In similar fashion, you can find the “true” categories that resulted in the flag.
See pretty results
You might actually not want a garbled line going off the screen but instead a nicely formatted output, with the categories alphabetized, and the number values not shown in an exponential form. Let’s add some more utility for an interactive script.
def process(data):
if isinstance(data, dict):
sorted_data = {k: process(v) for k, v in sorted(data.items())}
return {k: format_floats(v) for k, v in sorted_data.items()}
elif isinstance(data, list):
return [process(item) for item in data]
else:
return data
def format_floats(data):
if isinstance(data, float):
# Format floats to 10 decimal places as strings
return f"{data:.10f}"
else:
return data
text = "I drown kittens."
api_response = client.moderations.create(input=text)
response_dict = api_response.model_dump()
formatted_dict = process(response_dict)
print(json.dumps(formatted_dict, indent=2))
We get output meant for humans:
{
"id": "modr-8PkrTu6sR6pT1ztdSRAwVslnt6OtS",
"model": "text-moderation-006",
"results": [
{
"categories": {
"harassment": false,
"harassment/threatening": false,
"harassment_threatening": false,
"hate": false,
"hate/threatening": false,
"hate_threatening": false,
"self-harm": false,
"self-harm/instructions": false,
"self-harm/intent": false,
"self_harm": false,
"self_harm_instructions": false,
"self_harm_intent": false,
"sexual": false,
"sexual/minors": false,
"sexual_minors": false,
"violence": false,
"violence/graphic": false,
"violence_graphic": false
},
"category_scores": {
"harassment": "0.0026197021",
"harassment/threatening": "0.0043704621",
"harassment_threatening": "0.0043704621",
"hate": "0.0000743081",
"hate/threatening": "0.0000794773",
"hate_threatening": "0.0000794773",
"self-harm": "0.0000493223",
"self-harm/instructions": "0.0000000002",
"self-harm/intent": "0.0000661878",
"self_harm": "0.0000493223",
"self_harm_instructions": "0.0000000002",
"self_harm_intent": "0.0000661878",
"sexual": "0.0000032877",
"sexual/minors": "0.0000095750",
"sexual_minors": "0.0000095750",
"violence": "0.6199731827",
"violence/graphic": "0.0040242169",
"violence_graphic": "0.0040242169"
},
"flagged": false
}
]
}
Pick one of the duplicated items
Sorting shows us the new moderation Pydantic model object has an issue, seen in all methods.

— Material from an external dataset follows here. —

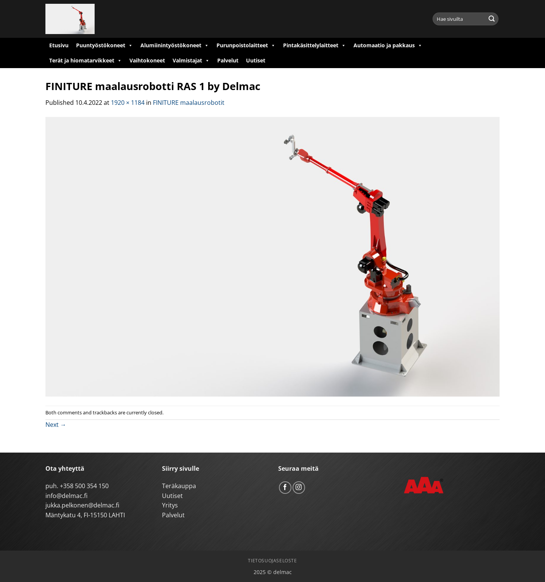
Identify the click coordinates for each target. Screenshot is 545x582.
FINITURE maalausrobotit (188, 102)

Outputs with a slash are duplicated with an underscore. Same for self-harm with a hyphen.
This could be anticipating the need for python reference and the slash breaking some parsing, but it is also silly, so we pick one and kill the other. Let’s use the logic that the underscore version looks better and is more reliable.
from openai import OpenAI
import json
client = OpenAI()
def process(data):
if isinstance(data, dict):
sorted_data = {
k: process(v)
for k, v in sorted(data.items())
if '/' not in k and '-' not in k # Filter out key-value pairs with '/' and '-'
}
return {k: format_floats(v) for k, v in sorted_data.items()}
elif isinstance(data, list):
return [process(item) for item in data]
else:
return data
def format_floats(data):
if isinstance(data, float):
# Format floats to 7 decimal places as strings
return f"{data:.7f}"
else:
return data
text = "I drown kittens."
api_response = client.moderations.create(input=text)

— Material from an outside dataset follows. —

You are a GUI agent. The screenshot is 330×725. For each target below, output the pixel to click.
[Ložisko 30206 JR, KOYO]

response_dict = api_response.model_dump()
formatted_dict = process(response_dict)
print(json.dumps(formatted_dict, indent=2))

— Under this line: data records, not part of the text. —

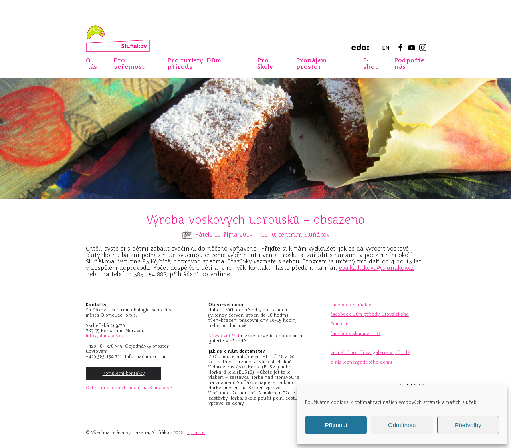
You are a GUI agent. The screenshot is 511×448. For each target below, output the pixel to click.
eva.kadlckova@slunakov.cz (376, 267)
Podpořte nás (409, 63)
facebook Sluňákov (351, 304)
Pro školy (265, 63)
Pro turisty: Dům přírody (194, 63)
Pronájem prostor (311, 63)
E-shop (371, 63)
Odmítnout (402, 425)
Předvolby (468, 425)
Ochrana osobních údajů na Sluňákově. (129, 387)
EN (385, 47)
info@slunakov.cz (105, 335)
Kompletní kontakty (124, 373)
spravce (196, 432)
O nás (91, 63)
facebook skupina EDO (355, 333)
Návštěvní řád (223, 335)
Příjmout (336, 425)
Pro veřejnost (129, 63)
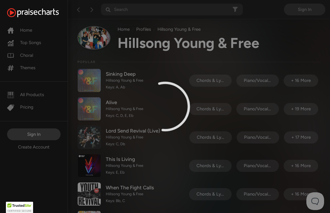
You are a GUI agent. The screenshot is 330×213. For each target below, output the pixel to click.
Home (19, 30)
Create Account (34, 147)
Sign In (33, 134)
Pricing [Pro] (20, 107)
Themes (21, 67)
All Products (25, 94)
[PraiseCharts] (40, 12)
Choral (20, 55)
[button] (19, 207)
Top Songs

Now: Better display we can understand and take action on:
…
“category_scores”: {
“harassment”: “0.0026898”,
“harassment_threatening”: “0.0043335”,
“hate”: “0.0000773”,
“hate_threatening”: “0.0000787”,
“self_harm”: “0.0000494”,
“self_harm_instructions”: “0.0000000”,
“self_harm_intent”: “0.0000658”,
“sexual”: “0.0000034”,
“sexual_minors”: “0.0000100”,
“violence”: “0.6200027”,
“violence_graphic”: “0.0038763”
},
You might want 10 decimal places to see really low values.
Further moderations
Drowning kittens is not flagged (flagging being OpenAI policy-violating), but is an example more violent than we might want for kids to say or receive.
In that case, you can write your own thresholds for flagging. That will take a lot of experimentation, because OpenAI doesn’t say the current values of each that equates to a flag, so you have find that baseline yourself and determine how much you might adjust each parameter.